— start RECORD EXCERPTS —

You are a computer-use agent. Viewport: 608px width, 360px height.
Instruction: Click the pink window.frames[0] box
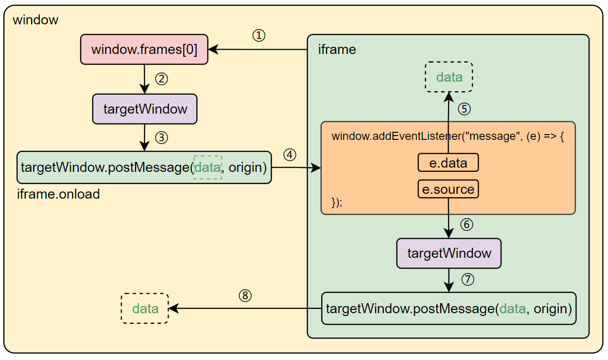[x=144, y=49]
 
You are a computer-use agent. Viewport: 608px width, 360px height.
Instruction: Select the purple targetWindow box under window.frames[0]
[x=145, y=109]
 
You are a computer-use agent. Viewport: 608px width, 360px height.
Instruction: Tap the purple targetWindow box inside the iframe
[x=449, y=253]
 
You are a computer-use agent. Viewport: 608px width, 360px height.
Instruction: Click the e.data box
[x=448, y=163]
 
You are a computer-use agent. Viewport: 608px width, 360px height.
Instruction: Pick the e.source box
[x=448, y=189]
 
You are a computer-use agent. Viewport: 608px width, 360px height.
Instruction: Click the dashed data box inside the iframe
[x=449, y=77]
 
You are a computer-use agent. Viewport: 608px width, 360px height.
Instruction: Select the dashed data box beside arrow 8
[x=145, y=308]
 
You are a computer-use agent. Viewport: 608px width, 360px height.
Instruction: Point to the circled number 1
[x=259, y=36]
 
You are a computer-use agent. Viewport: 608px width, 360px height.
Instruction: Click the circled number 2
[x=162, y=79]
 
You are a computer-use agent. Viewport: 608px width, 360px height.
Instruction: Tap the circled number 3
[x=162, y=138]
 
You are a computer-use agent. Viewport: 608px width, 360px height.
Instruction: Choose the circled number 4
[x=290, y=155]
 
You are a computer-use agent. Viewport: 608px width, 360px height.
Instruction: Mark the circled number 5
[x=464, y=109]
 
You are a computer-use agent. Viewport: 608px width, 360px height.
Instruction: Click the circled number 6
[x=466, y=224]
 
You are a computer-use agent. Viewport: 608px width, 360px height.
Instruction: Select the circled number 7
[x=468, y=279]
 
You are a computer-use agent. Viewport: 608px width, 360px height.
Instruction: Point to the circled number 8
[x=245, y=296]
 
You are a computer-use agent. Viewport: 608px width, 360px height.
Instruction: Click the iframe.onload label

— end RECORD EXCERPTS —

§ INSTRUCTION
Could you quote every row above word for word, leaving out the pictures?

§ RESULT OF THE TASK
You are a computer-use agent. Viewport: 608px width, 360px height.
Instruction: Click the pink window.frames[0] box
[x=144, y=49]
 
You are a computer-use agent. Viewport: 608px width, 360px height.
Instruction: Select the purple targetWindow box under window.frames[0]
[x=145, y=109]
 
You are a computer-use agent. Viewport: 608px width, 360px height.
Instruction: Tap the purple targetWindow box inside the iframe
[x=449, y=253]
 
You are a computer-use agent. Viewport: 608px width, 360px height.
Instruction: Click the e.data box
[x=448, y=163]
 
You are a computer-use agent. Viewport: 608px width, 360px height.
Instruction: Pick the e.source box
[x=448, y=189]
 
You are a computer-use agent. Viewport: 608px width, 360px height.
Instruction: Click the dashed data box inside the iframe
[x=449, y=77]
 
You are a computer-use agent. Viewport: 608px width, 360px height.
Instruction: Select the dashed data box beside arrow 8
[x=145, y=308]
 
You are a computer-use agent. Viewport: 608px width, 360px height.
Instruction: Point to the circled number 1
[x=259, y=36]
 
You are a computer-use agent. Viewport: 608px width, 360px height.
Instruction: Click the circled number 2
[x=162, y=79]
 
You are a computer-use agent. Viewport: 608px width, 360px height.
Instruction: Tap the circled number 3
[x=162, y=138]
 
You are a computer-use agent. Viewport: 608px width, 360px height.
Instruction: Choose the circled number 4
[x=290, y=155]
 
You are a computer-use agent. Viewport: 608px width, 360px height.
Instruction: Mark the circled number 5
[x=464, y=109]
 
You are a computer-use agent. Viewport: 608px width, 360px height.
Instruction: Click the circled number 6
[x=466, y=224]
 
You are a computer-use agent. Viewport: 608px width, 360px height.
Instruction: Select the circled number 7
[x=468, y=279]
 
You are a computer-use agent. Viewport: 608px width, 360px height.
Instruction: Point to the circled number 8
[x=245, y=296]
 
You are a computer-use agent. Viewport: 608px width, 360px height.
Instruction: Click the iframe.onload label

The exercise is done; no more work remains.